最近在参加豆包的AI刷题活动,深感慨如今AI的解题能力这么强了,不过可能还是会有些小细节有问题,这里将对一些问题做出解析。
先来看看这道题
9.超市里的货物架调整
问题描述
在一个超市里,有一个包含 n 个格子的货物架,每个格子中放有一种商品,商品用小写字母 a
到 z
表示。当顾客进入超市时,他们会依次从第一个格子查找到第 n 个格子,寻找自己想要购买的商品。如果在某个格子中找到该商品,顾客就会购买它并离开;如果中途遇到一个空格子,或查找完所有格子还没有找到想要的商品,顾客也会离开。
作为超市管理员,你可以在顾客到来之前重新调整商品的顺序,以便尽可能多地出售商品。当第一个顾客进入后,商品位置不能再调整。你需要计算在最优调整下,最多可以卖出多少件商品。输入变量说明:
n
:货物架的格子数m
:顾客想要购买的商品种类数s
:货物架上商品的初始顺序c
:顾客想要购买的商品种类
测试样例
样例1:
输入:
n = 3 ,m = 4 ,s = "abc" ,c = "abcd"
输出:3
样例2:
输入:
n = 4 ,m = 2 ,s = "abbc" ,c = "bb"
输出:2
样例3:
输入:
n = 5 ,m = 4 ,s = "bcdea" ,c = "abcd"
输出:4
首先进行问题分析
问题分析
首先,我们需要理解题目的核心要求。题目中给出了几个关键信息:
- 货物架的格子数 n
- 顾客想要购买的商品种类数 m
- 货物架上商品的初始顺序 s
- 顾客想要购买的商品种类 c
我们的目标是重新安排商品顺序,使得顾客在查找过程中尽可能早地找到他们想要购买的商品。这意味着我们应该将顾客需求量大的商品放在前面。
关键思路
- 统计商品频率:首先,我们需要统计货物架上每种商品的频率,以及顾客想要购买的商品的频率。

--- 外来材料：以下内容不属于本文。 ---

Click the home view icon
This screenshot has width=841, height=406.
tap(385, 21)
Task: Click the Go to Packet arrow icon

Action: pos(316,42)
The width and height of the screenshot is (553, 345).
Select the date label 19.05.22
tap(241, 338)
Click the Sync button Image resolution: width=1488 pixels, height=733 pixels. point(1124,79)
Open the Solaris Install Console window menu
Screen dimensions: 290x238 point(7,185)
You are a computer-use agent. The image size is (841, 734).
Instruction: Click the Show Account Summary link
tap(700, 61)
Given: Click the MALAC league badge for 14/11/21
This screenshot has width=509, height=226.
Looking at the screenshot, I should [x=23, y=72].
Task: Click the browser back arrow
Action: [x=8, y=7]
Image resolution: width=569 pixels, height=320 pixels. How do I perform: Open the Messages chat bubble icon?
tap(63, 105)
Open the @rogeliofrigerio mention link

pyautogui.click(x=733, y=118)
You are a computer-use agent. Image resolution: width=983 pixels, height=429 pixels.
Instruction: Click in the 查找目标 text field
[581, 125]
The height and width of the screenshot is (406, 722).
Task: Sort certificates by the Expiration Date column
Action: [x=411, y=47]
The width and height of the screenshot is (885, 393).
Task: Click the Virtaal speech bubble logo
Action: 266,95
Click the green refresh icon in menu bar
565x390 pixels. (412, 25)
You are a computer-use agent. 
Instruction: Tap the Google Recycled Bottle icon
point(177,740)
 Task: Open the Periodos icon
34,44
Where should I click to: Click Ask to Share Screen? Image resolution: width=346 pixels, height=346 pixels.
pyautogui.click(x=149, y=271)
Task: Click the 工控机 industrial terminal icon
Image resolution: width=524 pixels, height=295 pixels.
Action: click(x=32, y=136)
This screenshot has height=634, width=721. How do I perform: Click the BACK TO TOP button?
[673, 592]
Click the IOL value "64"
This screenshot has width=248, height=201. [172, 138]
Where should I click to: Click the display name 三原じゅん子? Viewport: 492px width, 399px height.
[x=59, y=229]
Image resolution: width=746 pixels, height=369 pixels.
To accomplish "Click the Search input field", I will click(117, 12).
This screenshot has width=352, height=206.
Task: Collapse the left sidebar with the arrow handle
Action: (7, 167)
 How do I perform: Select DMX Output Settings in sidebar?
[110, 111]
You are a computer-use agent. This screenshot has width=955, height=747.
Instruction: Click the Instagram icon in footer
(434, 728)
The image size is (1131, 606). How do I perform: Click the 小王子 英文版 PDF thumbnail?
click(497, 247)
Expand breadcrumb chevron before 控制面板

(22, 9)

- 排序商品:根据顾客的需求量,对商品进行排序。需求量大的商品应该排在前面。
- 计算最大销售量:按照排序后的商品顺序,计算最大销售量。对于每种商品,我们取其在货物架上的数量和顾客需求量中的较小值,然后累加到销售量中。
代码实现
- 统计商品频率:
product_count = {}
for char in s:
product_count[char] = product_count.get(char, 0) + 1
demand_count = {}
for char in c:
demand_count[char] = demand_count.get(char, 0) + 1
这里,我们使用 Python 字典来统计每种商品的频率。product_count
存储货物架上每种商品的频率,而 demand_count
存储顾客想要购买的商品的频率。
- 按需求量排序商品:
sorted_products = sorted(products, key=lambda x: demand_count.get(x, 0), reverse=True)
这里,我们使用 Python 的 sorted
函数和一个 lambda 函数来根据顾客的需求量对商品进行排序。reverse=True
参数确保需求量大的商品排在前面。
- 计算最大销售量:
sold = 0
for product in sorted_products:
if product in demand_count:
sold += min(product_count[product], demand_count[product])
del demand_count[product]
这里,我们遍历排序后的商品列表,并更新销售量。对于每种商品,我们取其在货物架上的数量和顾客需求量中的较小值,然后累加到销售量中。如果某种商品在货物架上的数量大于顾客的需求量,我们只需要考虑顾客的需求量。如果某种商品在货物架上的数量小于或等于顾客的需求量,我们需要考虑商品在货物架上的数量。
完整代码
def solution(n: int, m: int, s: str, c: str) -> int:
# 统计每个商品的频率
product_count = {}
for char in s:
product_count[char] = product_count.get(char, 0) + 1
# 统计顾客需求的商品频率
demand_count = {}
for char in c:
demand_count[char] = demand_count.get(char, 0) + 1
# 获取所有商品的键
products = list(product_count.keys())
# 按需求量从高到低排序商品
sorted_products = sorted(products, key=lambda x: demand_count.get(x, 0), reverse=True)
# 计算最大销售量
sold = 0
for product in sorted_products:
if product in demand_count:
sold += min(product_count[product], demand_count[product])
del demand_count[product]
return sold
总结分析
这个超市货物架商品排序问题的算法具有线性时间复杂度 O(n + m) 和常数空间复杂度 O(1)。这意味着算法的效率很高,适用于处理大量数据的情况。